### Records provided
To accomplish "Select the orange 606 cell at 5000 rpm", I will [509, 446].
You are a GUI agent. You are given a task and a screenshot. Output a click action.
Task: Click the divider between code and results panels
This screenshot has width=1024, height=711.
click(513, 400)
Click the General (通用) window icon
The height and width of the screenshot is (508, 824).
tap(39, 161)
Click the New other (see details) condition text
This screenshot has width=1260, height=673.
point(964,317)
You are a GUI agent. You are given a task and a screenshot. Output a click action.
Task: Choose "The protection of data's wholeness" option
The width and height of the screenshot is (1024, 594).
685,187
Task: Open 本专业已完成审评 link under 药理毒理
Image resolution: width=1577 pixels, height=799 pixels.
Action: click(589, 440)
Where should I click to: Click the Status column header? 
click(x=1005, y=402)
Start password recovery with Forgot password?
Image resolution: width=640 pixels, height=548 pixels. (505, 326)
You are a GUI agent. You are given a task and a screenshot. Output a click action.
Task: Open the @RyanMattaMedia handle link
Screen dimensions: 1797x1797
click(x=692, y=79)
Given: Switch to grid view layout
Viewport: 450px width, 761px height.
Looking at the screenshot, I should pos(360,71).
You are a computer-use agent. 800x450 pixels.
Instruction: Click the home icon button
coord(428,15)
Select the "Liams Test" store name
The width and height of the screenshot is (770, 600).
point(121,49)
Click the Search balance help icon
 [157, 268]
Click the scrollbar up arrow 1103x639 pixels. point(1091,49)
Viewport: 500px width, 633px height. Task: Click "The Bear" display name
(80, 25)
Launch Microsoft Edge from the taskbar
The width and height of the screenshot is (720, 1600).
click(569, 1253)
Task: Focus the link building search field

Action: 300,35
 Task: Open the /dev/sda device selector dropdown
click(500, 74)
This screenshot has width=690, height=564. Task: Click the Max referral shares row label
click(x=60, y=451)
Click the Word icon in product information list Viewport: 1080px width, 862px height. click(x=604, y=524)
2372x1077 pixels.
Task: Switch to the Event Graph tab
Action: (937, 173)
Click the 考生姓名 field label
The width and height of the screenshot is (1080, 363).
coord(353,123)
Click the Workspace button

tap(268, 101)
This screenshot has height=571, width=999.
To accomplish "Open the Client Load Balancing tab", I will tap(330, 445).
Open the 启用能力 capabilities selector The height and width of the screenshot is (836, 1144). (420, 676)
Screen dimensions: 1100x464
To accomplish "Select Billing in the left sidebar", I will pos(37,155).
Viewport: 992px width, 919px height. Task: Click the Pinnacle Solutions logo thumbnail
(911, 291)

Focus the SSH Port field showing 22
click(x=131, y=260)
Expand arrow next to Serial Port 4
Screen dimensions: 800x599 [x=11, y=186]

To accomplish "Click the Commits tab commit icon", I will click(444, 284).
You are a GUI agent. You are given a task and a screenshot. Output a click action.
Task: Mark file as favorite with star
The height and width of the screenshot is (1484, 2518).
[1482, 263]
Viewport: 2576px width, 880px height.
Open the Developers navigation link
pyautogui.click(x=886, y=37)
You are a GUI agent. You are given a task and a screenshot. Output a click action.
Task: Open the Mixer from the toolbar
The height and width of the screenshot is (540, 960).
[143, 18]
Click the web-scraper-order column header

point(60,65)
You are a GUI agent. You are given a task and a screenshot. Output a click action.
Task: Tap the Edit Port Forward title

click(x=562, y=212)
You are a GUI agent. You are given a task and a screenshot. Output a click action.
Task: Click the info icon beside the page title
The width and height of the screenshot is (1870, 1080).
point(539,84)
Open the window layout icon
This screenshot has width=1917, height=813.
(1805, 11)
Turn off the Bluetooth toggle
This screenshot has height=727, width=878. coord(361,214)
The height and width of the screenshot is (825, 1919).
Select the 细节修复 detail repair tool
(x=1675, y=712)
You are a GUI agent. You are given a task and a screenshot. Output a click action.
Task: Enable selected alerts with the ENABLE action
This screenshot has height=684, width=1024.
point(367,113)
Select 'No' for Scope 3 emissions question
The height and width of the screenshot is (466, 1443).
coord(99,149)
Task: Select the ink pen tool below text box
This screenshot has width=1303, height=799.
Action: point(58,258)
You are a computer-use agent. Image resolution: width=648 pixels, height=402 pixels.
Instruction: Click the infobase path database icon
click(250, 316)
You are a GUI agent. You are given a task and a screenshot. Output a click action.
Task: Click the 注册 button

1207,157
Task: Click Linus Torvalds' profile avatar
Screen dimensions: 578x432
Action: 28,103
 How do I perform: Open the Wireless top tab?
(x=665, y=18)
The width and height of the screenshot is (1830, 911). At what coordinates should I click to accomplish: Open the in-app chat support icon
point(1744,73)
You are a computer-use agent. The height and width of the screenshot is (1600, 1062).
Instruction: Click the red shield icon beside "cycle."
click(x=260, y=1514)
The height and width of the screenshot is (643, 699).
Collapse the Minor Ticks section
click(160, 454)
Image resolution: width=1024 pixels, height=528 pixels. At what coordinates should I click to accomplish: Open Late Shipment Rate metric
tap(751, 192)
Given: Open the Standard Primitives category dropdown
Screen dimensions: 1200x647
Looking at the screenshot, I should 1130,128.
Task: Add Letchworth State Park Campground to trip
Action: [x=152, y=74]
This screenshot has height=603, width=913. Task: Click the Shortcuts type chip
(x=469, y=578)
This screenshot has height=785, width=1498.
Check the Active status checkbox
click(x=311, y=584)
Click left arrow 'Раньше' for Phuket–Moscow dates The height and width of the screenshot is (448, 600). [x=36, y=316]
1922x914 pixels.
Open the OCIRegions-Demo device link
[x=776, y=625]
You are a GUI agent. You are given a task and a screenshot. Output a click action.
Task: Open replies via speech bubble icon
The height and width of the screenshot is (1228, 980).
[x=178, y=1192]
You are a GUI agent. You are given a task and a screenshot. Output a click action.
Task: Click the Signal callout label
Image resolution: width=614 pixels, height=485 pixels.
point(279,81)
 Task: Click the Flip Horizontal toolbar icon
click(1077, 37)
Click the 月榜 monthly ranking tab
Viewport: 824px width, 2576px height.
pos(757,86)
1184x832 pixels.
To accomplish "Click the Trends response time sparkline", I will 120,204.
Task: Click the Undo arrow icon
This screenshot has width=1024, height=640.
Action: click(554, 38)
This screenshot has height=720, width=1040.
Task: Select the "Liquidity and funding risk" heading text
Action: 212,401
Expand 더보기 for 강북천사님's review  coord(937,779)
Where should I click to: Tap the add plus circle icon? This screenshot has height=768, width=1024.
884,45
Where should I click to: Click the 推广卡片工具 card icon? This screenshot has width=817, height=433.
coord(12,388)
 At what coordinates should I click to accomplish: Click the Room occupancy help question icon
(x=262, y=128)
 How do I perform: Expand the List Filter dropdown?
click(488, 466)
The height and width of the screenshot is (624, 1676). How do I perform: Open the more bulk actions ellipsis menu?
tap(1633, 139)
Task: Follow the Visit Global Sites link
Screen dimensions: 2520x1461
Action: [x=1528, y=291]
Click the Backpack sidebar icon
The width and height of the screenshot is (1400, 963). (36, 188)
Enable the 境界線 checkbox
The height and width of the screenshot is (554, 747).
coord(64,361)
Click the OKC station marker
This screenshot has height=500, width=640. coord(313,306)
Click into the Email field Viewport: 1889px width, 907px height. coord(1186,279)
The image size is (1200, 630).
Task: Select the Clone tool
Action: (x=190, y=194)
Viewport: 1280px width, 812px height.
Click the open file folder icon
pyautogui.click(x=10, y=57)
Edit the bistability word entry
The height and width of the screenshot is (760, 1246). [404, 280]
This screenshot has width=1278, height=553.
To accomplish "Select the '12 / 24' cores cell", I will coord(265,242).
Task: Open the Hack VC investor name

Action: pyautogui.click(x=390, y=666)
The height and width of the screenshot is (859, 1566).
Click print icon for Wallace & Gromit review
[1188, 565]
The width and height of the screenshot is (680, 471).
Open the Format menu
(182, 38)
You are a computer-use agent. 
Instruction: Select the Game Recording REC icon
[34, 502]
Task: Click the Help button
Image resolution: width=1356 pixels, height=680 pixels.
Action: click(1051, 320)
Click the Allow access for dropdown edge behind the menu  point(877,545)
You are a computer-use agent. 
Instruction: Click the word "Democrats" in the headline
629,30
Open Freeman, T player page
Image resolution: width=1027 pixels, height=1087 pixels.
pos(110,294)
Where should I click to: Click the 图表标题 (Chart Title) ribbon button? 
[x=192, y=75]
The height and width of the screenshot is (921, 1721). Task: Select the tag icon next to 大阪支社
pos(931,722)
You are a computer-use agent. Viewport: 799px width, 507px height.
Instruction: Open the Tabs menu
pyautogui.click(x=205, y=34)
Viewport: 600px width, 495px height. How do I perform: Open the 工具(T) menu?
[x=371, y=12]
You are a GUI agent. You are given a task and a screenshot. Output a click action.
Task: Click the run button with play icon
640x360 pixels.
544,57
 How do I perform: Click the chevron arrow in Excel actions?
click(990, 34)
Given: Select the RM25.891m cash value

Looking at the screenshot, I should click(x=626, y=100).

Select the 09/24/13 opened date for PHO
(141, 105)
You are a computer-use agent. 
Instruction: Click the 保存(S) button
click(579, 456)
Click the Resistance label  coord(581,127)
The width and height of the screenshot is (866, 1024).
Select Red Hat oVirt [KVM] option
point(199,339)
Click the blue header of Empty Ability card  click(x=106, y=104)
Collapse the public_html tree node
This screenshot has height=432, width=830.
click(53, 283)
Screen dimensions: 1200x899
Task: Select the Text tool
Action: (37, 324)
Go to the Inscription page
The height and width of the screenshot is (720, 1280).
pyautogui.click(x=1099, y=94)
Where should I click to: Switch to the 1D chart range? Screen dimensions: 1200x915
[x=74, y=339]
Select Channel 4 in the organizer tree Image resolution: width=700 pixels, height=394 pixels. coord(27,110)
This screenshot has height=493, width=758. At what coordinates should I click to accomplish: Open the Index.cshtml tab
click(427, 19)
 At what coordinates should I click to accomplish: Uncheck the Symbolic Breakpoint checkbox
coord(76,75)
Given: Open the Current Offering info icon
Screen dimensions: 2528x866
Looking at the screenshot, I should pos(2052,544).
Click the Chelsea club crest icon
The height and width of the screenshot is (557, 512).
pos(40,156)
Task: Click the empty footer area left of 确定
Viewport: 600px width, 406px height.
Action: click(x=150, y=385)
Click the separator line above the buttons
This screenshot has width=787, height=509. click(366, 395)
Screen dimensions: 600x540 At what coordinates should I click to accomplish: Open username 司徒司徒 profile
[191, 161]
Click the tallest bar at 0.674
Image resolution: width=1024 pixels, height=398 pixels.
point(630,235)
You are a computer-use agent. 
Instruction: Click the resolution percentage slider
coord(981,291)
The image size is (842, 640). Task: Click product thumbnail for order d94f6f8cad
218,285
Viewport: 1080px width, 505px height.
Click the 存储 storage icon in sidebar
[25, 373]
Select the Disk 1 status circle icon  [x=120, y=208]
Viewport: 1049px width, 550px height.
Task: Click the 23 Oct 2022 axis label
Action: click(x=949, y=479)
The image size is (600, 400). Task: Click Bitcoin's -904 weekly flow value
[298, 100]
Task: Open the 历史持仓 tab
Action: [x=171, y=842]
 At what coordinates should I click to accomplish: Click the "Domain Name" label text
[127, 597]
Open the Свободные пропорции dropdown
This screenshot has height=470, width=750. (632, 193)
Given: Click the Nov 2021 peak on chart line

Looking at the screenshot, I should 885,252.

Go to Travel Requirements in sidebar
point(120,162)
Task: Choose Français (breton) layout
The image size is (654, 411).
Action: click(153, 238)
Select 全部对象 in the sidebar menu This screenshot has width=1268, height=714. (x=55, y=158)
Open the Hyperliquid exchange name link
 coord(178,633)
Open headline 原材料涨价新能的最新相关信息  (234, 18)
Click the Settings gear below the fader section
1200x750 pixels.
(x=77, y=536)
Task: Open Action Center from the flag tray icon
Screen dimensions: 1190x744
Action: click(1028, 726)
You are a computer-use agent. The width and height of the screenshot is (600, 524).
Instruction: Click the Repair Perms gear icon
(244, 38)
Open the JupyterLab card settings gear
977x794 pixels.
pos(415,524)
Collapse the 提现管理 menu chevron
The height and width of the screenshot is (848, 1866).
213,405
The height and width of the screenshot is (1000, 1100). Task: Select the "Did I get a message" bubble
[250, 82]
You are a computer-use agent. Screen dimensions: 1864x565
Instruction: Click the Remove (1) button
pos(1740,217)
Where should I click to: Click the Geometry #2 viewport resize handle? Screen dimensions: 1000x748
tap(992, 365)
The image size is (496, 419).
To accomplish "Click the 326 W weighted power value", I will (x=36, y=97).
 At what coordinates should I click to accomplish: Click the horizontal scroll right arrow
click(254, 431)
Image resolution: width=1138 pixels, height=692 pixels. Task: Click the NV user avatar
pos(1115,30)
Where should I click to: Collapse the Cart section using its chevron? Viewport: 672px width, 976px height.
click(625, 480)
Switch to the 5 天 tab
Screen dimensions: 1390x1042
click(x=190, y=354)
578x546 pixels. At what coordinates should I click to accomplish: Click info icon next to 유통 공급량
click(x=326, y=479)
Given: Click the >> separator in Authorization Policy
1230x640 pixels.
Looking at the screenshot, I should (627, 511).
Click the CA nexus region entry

### Directions
Please show the lines of the material that contain the string "cell".

### Answer for this exercise
To accomplish "Select the orange 606 cell at 5000 rpm", I will [509, 446].
To accomplish "Select the '12 / 24' cores cell", I will coord(265,242).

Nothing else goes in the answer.